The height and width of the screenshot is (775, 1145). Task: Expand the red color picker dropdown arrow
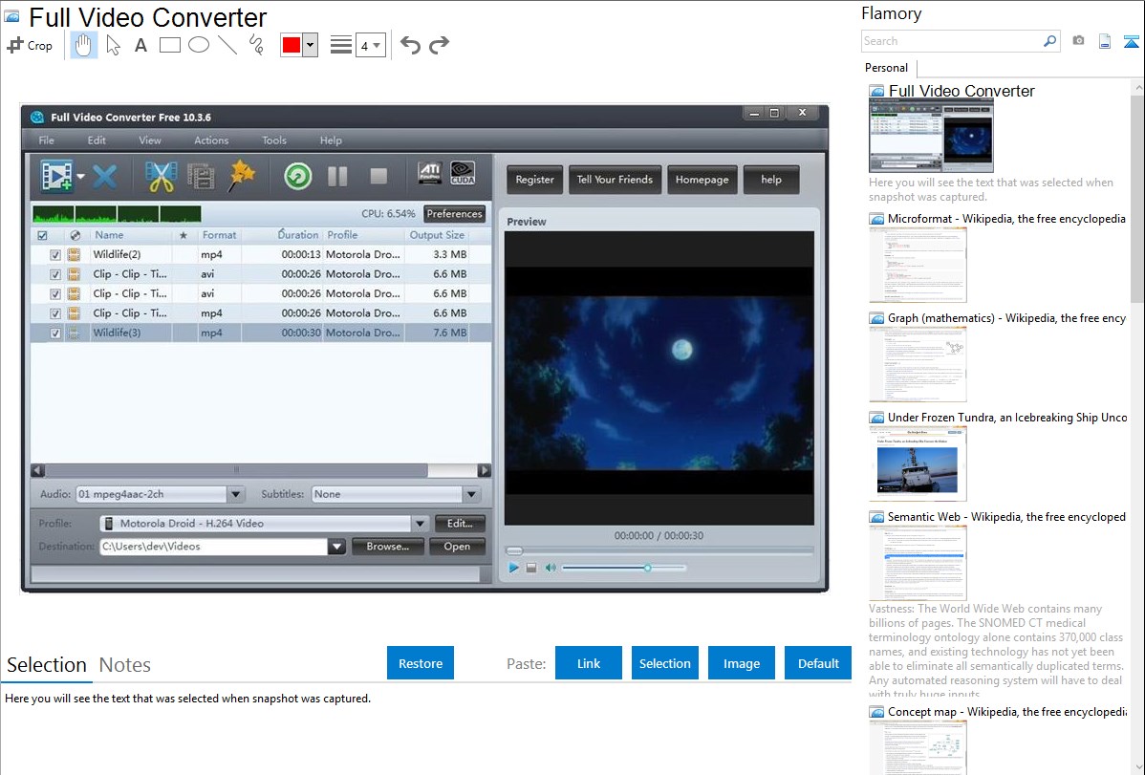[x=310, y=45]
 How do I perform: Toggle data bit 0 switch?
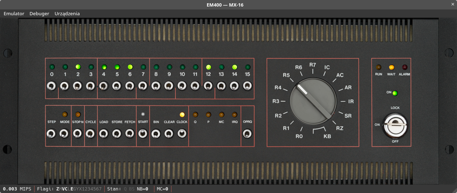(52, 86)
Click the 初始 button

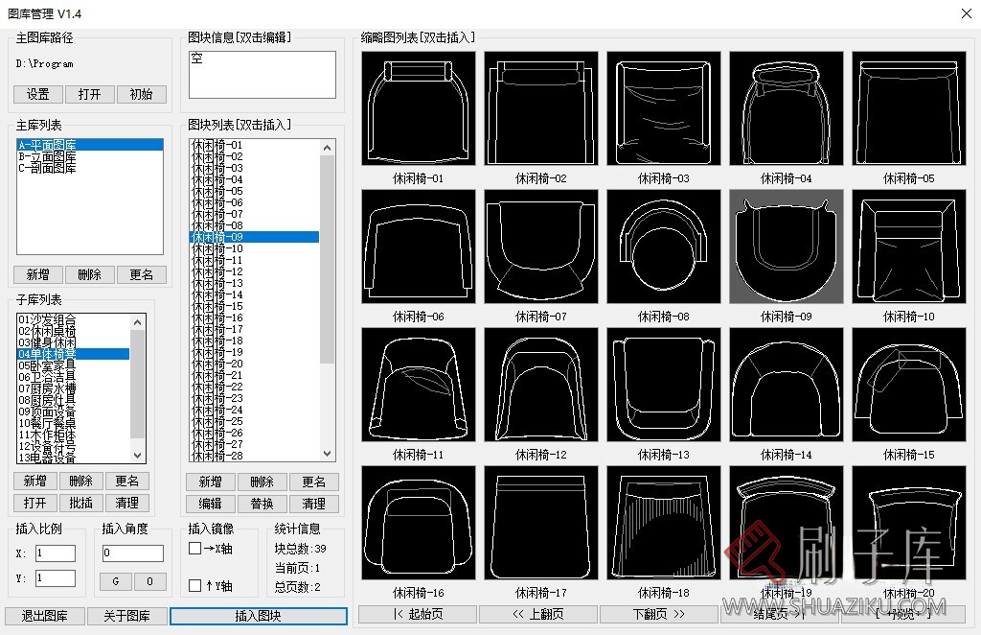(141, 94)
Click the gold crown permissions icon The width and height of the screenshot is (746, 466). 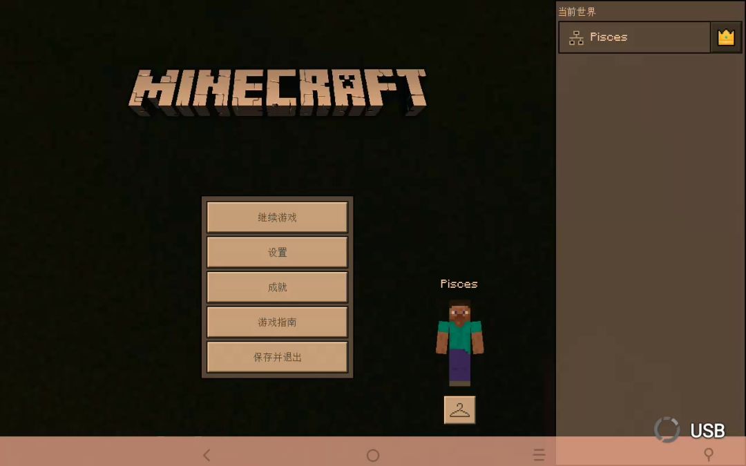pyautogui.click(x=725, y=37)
# # # #
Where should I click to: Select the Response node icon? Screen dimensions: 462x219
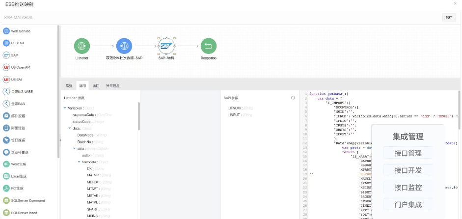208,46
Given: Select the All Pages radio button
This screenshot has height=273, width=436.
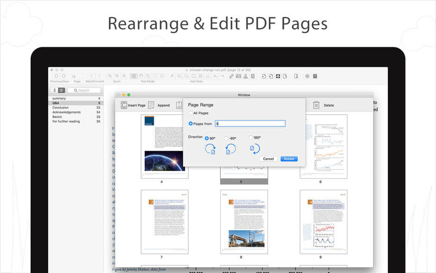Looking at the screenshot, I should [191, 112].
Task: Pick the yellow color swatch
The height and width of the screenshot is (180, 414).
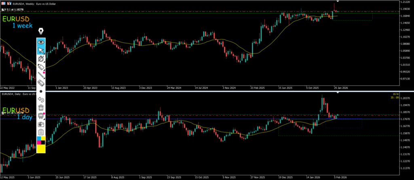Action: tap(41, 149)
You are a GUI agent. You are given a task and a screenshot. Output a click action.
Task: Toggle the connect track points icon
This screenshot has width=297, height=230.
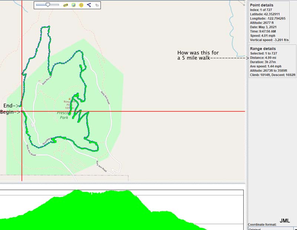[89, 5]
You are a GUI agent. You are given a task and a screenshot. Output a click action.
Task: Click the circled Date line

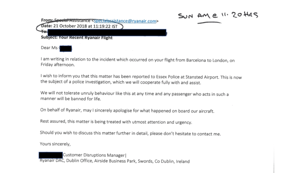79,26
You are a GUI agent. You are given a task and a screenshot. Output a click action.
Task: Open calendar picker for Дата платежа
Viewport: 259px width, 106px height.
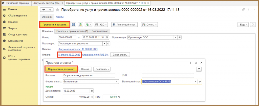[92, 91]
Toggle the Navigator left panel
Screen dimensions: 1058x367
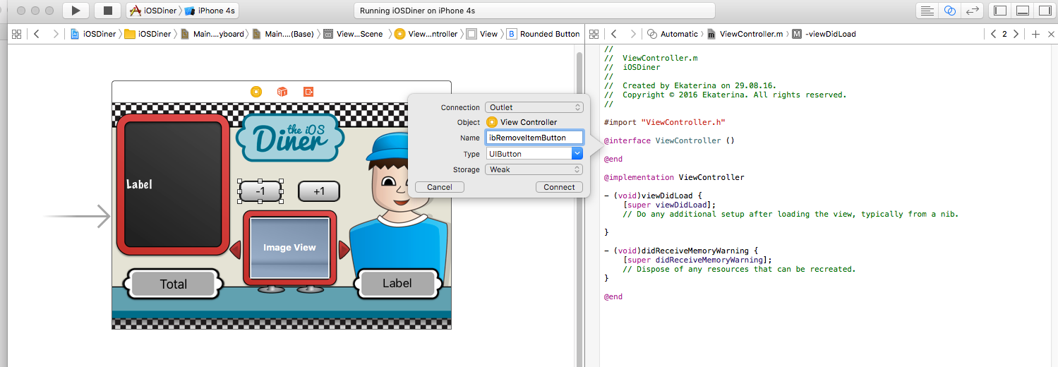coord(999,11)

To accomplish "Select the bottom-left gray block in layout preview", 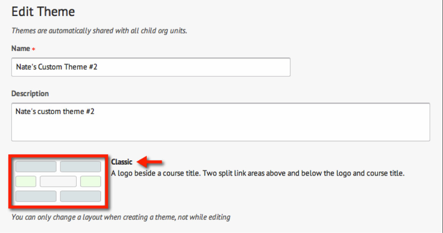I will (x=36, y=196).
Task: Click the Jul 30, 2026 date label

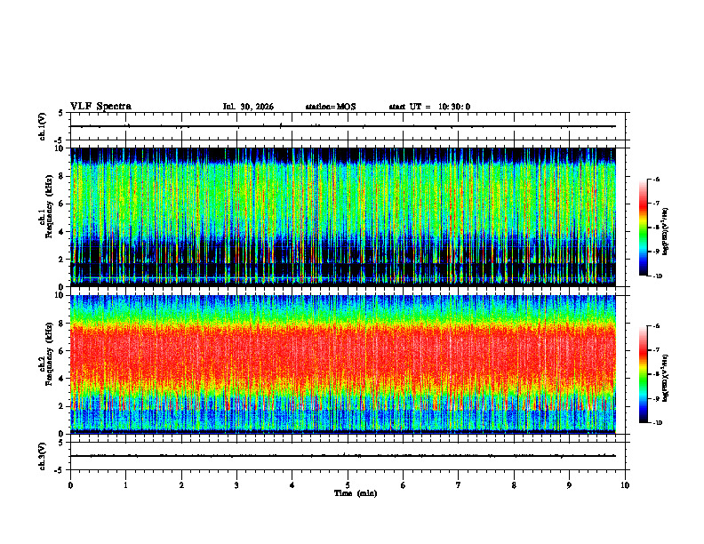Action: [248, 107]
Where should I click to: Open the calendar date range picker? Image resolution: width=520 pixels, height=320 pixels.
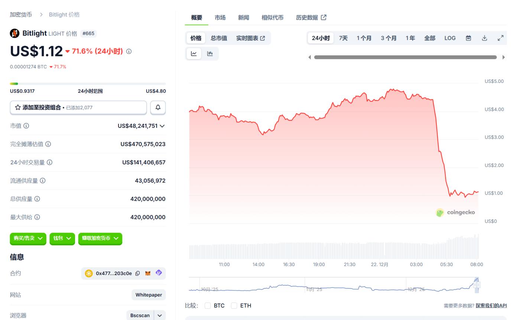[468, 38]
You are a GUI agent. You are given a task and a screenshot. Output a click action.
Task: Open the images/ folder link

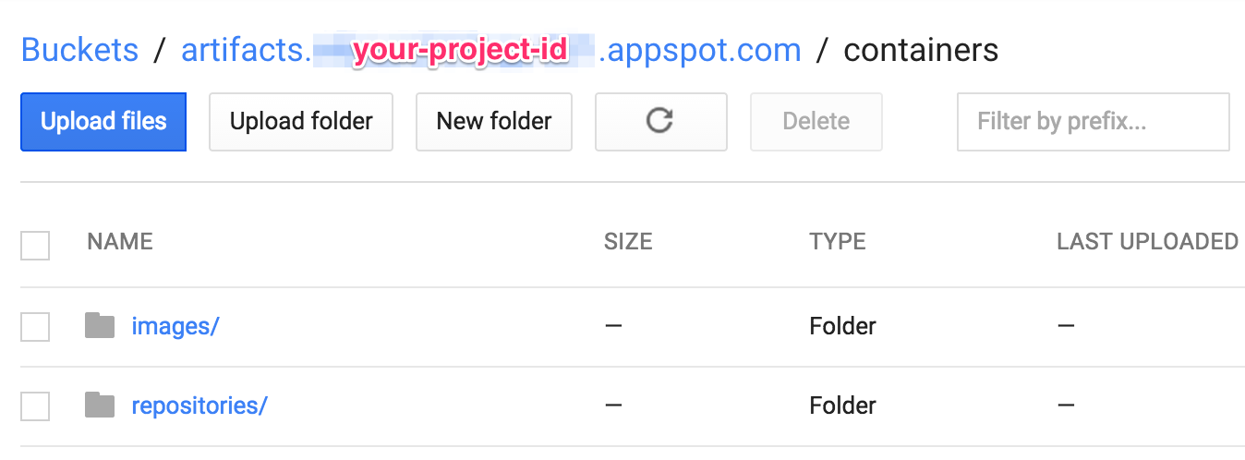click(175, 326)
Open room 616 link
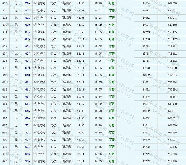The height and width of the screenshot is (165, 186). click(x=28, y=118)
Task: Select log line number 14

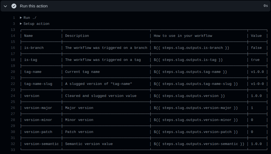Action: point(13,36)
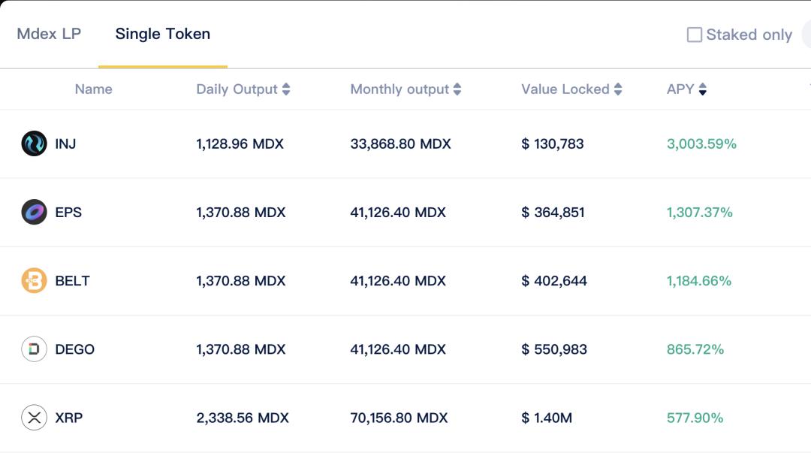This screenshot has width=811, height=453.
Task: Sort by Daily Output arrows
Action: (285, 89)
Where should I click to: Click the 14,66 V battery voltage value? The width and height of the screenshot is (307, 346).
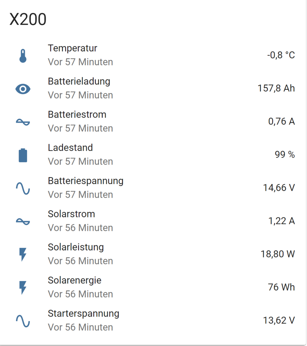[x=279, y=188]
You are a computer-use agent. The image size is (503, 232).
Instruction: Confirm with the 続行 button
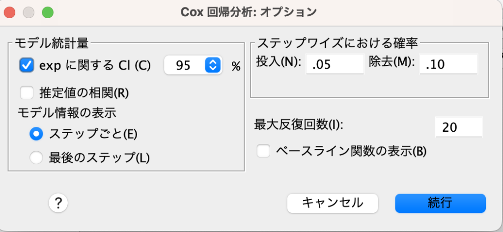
# # # #
Exercise aim: Reproduce exactly, with no pictures, the lines above from the one holding "The height and width of the screenshot is (180, 414)." to the one holding "Task: Open calendar picker for Дата платежа", inclusive.

Your solution:
The height and width of the screenshot is (180, 414).
Action: tap(41, 149)
You are a GUI agent. You are given a task and a screenshot. Output a click action.
Task: Toggle the connect track points icon
This screenshot has width=297, height=230.
[89, 5]
You are a GUI agent. You are given a task and a screenshot. Output a click action.
Task: Click the circled Date line

79,26
You are a GUI agent. You are given a task and a screenshot. Output a click action.
Task: Open calendar picker for Дата платежа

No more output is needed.